-- Start Document text --

Skip to main content

Configuration

For a comprehensive field-by-field reference of all config schemas, the config overlay system, and the complete environment variables master table, see configuration-reference.md.

Cordum uses a mix of config files (mounted into containers) and environment variables.

Config files

Compose mounts these files from config/:

  • config/pools.yaml - topic -> pool routing
  • config/timeouts.yaml - per-topic and per-workflow timeouts
  • config/safety.yaml - safety kernel policy
  • config/nats.conf - NATS server config (JetStream sync_interval)

config/system.yaml is a sample payload for the config service (budgets, rate limits, observability, alerting). It is not mounted by default; use POST /api/v1/config to store it.

The control plane validates pool/timeout/safety files against embedded JSON schemas (see core/infra/config/schema/). Invalid configs return errors and, for timeouts, fall back to defaults.

Core environment variables

Shared across services:

  • CORDUM_ENV (production enables strict security defaults)

-- End Document text --
-- Start Collected data --

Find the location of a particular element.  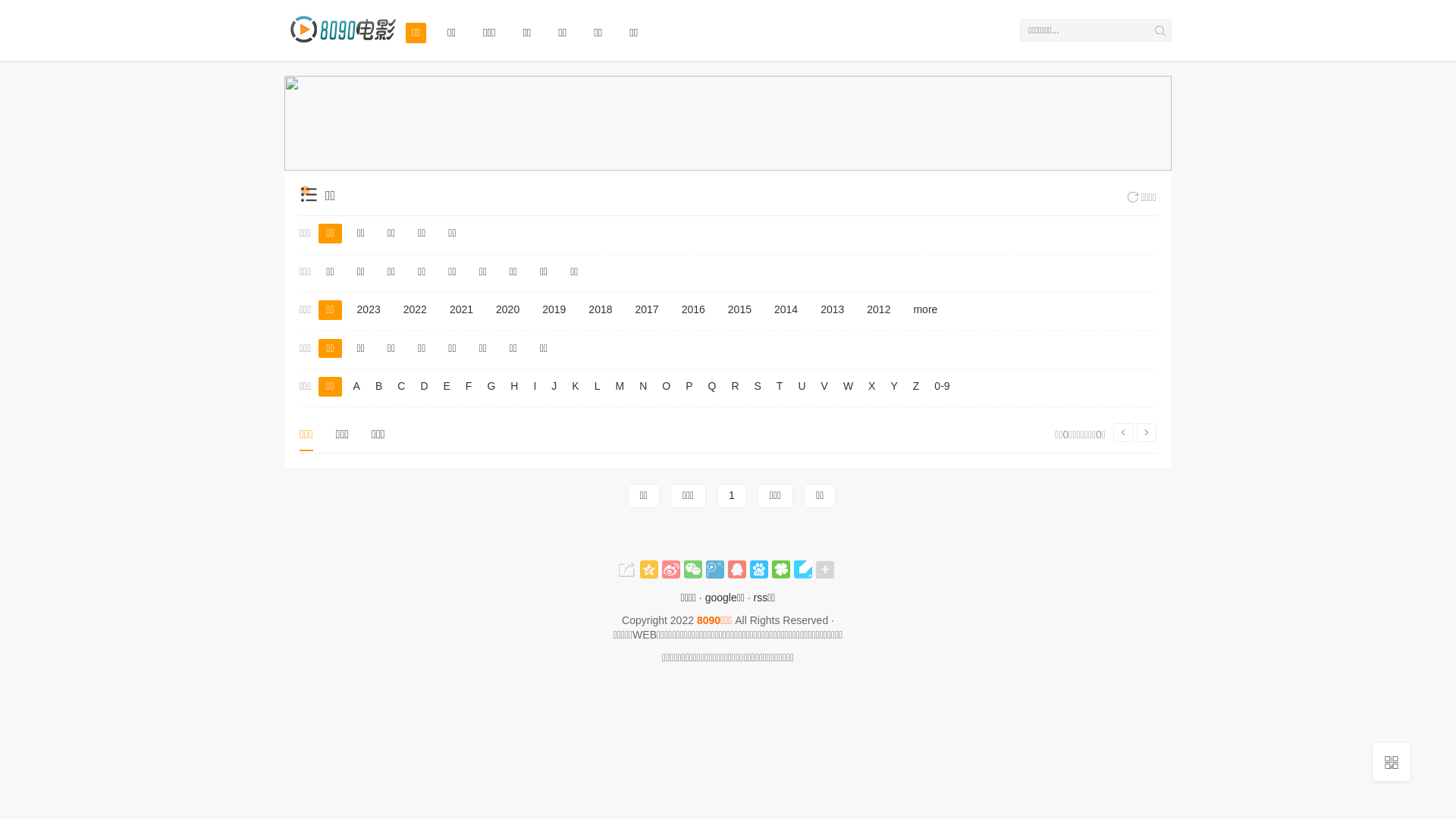

'2019' is located at coordinates (535, 309).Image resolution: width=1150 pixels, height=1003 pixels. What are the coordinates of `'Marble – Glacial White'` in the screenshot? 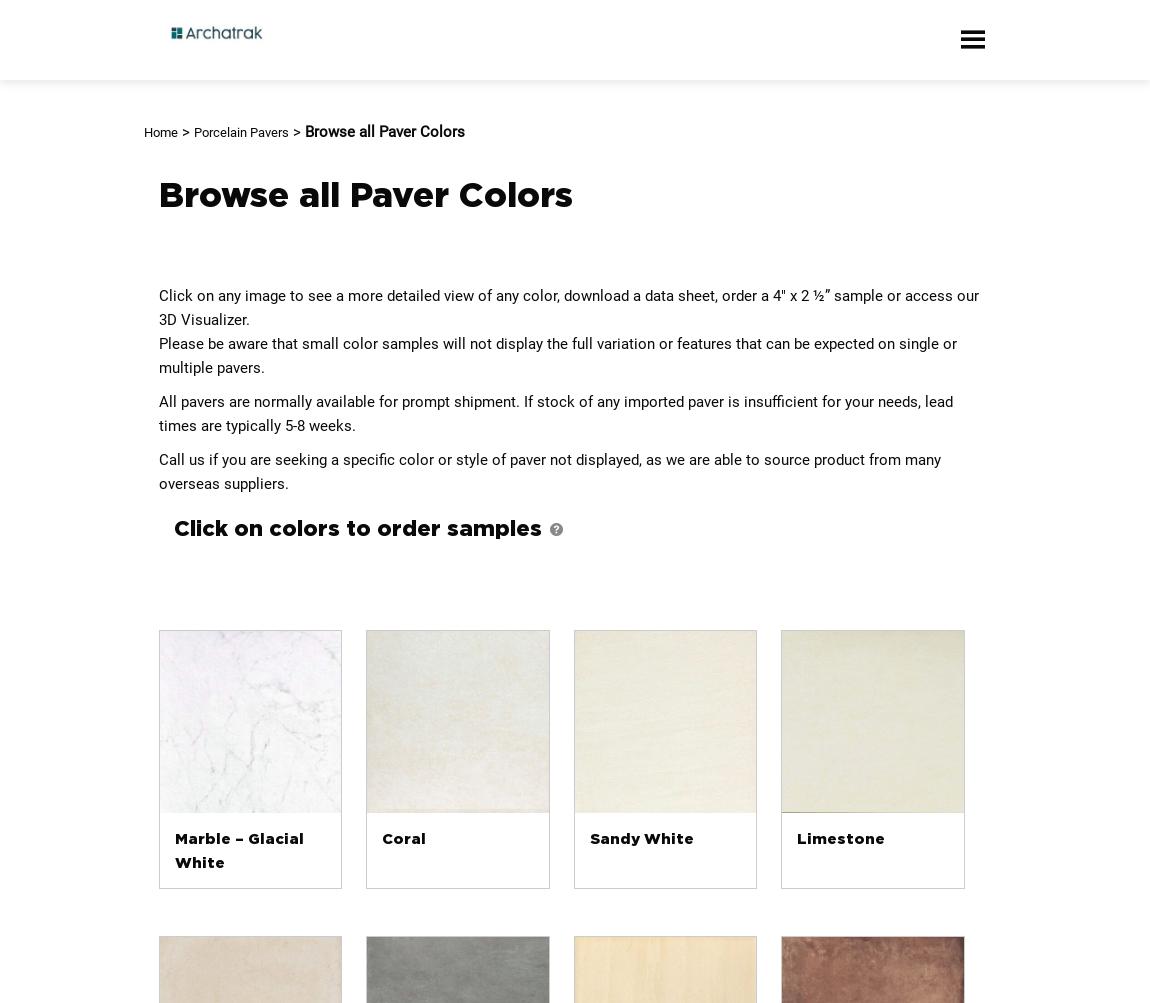 It's located at (237, 850).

-- End Collected data --

## Goal 1
Rewrite the paragraph of the configuration text that begins "config/system.yaml is a sample payload" more briefly, keeping its main facts.
## Goal 2
Quote the configuration text word for word, beginning at the words "Compose mounts these" and stopping after "to store it.".

## Answer 1
config/system.yaml is a sample config service payload covering budgets, rate limits, observability, and alerting. It is not mounted by default and is stored with POST /api/v1/config.

## Answer 2
Compose mounts these files from config/:

  • config/pools.yaml - topic -> pool routing
  • config/timeouts.yaml - per-topic and per-workflow timeouts
  • config/safety.yaml - safety kernel policy
  • config/nats.conf - NATS server config (JetStream sync_interval)

config/system.yaml is a sample payload for the config service (budgets, rate limits, observability, alerting). It is not mounted by default; use POST /api/v1/config to store it.